Tuesday, 8 February 2011

Hmmm– what happened to my brain?

I’ve been reading the excellent “Joel on software” and “More Joel on software” books recently (by Joel Spolsky obviously) – I’ve got to say I wish more people had his insight into what motivates and drives a good developer to work well. I’ve lost count of the number of clients I’ve turned up at to find brow beaten developers sat next to the telesales department staring at postage stamp screens and wondering why their productivity is so low….

Anyway, I’ve got a few things to say about that myself, but I’ll save it for another day, today I’m thinking about some of the stuff Joel talks about with regards to groking pointers and how programming is getting easier, or should I say dumbed down (due to University teaching higher languages such as Java rather than C, C++ or assembly)  and I looked back to where I was in the early ‘90s and realised that I seem to have forgotten a lot since then!

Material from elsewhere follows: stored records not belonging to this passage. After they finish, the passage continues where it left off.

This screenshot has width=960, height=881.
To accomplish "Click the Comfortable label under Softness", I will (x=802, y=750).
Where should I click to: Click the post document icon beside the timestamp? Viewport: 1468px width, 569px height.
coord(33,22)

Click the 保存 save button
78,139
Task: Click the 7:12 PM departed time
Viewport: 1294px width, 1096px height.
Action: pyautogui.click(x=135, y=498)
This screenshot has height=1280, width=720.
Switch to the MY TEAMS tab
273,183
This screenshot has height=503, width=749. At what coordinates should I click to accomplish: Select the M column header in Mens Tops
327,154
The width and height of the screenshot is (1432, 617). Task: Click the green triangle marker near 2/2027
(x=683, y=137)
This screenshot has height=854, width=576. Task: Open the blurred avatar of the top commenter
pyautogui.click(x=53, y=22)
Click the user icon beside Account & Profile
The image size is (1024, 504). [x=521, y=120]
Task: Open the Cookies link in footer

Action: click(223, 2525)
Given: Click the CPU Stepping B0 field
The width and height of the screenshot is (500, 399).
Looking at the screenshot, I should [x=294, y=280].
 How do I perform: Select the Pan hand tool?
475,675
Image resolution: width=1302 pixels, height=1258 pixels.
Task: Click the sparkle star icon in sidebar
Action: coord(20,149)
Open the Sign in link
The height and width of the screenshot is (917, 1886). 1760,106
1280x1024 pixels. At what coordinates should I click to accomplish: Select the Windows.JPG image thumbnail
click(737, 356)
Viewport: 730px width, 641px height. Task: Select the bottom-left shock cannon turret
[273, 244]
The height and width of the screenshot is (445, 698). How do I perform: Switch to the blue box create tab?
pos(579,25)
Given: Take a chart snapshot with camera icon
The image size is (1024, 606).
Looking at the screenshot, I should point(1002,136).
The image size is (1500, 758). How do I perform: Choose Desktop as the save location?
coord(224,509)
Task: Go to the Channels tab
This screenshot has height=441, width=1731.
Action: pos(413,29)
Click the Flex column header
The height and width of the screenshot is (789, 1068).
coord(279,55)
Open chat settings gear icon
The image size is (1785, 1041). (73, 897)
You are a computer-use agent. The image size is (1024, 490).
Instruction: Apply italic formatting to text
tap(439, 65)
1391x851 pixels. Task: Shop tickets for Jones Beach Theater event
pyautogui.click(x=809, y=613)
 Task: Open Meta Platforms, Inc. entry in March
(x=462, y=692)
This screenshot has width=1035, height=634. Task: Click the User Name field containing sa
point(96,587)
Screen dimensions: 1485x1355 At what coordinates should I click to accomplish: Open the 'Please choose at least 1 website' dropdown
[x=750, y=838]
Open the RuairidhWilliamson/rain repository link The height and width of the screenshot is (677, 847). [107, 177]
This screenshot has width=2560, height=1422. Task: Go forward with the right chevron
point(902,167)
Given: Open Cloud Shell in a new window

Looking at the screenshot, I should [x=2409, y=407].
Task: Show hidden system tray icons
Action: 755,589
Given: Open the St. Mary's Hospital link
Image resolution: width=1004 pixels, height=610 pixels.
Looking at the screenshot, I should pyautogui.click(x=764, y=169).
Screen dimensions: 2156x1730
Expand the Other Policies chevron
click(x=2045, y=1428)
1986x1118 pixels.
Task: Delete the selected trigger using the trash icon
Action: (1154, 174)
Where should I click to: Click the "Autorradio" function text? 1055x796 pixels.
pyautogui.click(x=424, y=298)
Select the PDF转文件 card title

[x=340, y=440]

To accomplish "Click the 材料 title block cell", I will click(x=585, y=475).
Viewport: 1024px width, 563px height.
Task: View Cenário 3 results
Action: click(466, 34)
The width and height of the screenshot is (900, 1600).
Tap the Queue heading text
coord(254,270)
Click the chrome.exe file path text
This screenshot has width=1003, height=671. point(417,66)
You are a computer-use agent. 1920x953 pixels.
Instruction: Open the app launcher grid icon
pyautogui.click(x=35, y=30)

Back then, I remember writing games in my spare time in C/C++ and assembler – I remember knowing about memory segments and offsets, I remember using registers to set source/target memory and moving bytes around, I “got” pointers, I knew about memory allocation, doubly linked lists, and I could write assembly language until it came out of my ears - I even remember using “debug” on the command line to inspect what a game was doing during the license key check at the start up of the game and then changing the op codes from a JE (jump if equal) to a JNE (jump if not equal) so that if you put the wrong key in, it let you play the game (sorry about that, but we’d erm, lost the key, that’s it, lost it).

I even remember myself and a few colleagues (John Steele and David Mort, just in case you’re out there!) having competitions on writing double buffer, screen swapping algorithms that would push the delta from two buffers into VGA video memory (0xA000)– because writing to video memory was so unbearably slow compared to RAM – we would actually sit there, pouring over the assembly listings, counting the iterations and how many clock cycles it would take to refresh a partial or full screen and therefore who’s routine was better. Geek fest, and you know what, I loved it and feel sorry for any developers out there that haven’t had a similar experience.

Anyway - what is my point? Well, I don’t think I have one other than this was a nice trip down memory lane, and I think I might struggle to go back and do that again now. I could do it with my eyes closed back in ‘92 and I had to for a variety of, usually performance, reasons, but because I’ve not had to use that skill in a long time, it’s gotten old and rusty like a neglected banger of a car left in a leaky garage. These days I work at a higher level of abstraction – I work with C# and I build software in that higher level world rather than in the bowels with assembly and whilst there are numerous principles and concepts learned in the past that are still useful, I’ve not needed to drop into assembly for any reason (building LOB apps) in the last, I’m guessing, 10 years.

Is that a good thing? Part of me is happy that building software is easier, but the other part of me feels that those kinds of skills provide an essential grounding to really understanding what is going on under the hood, even if you do spend your days in the .NET C# clouds.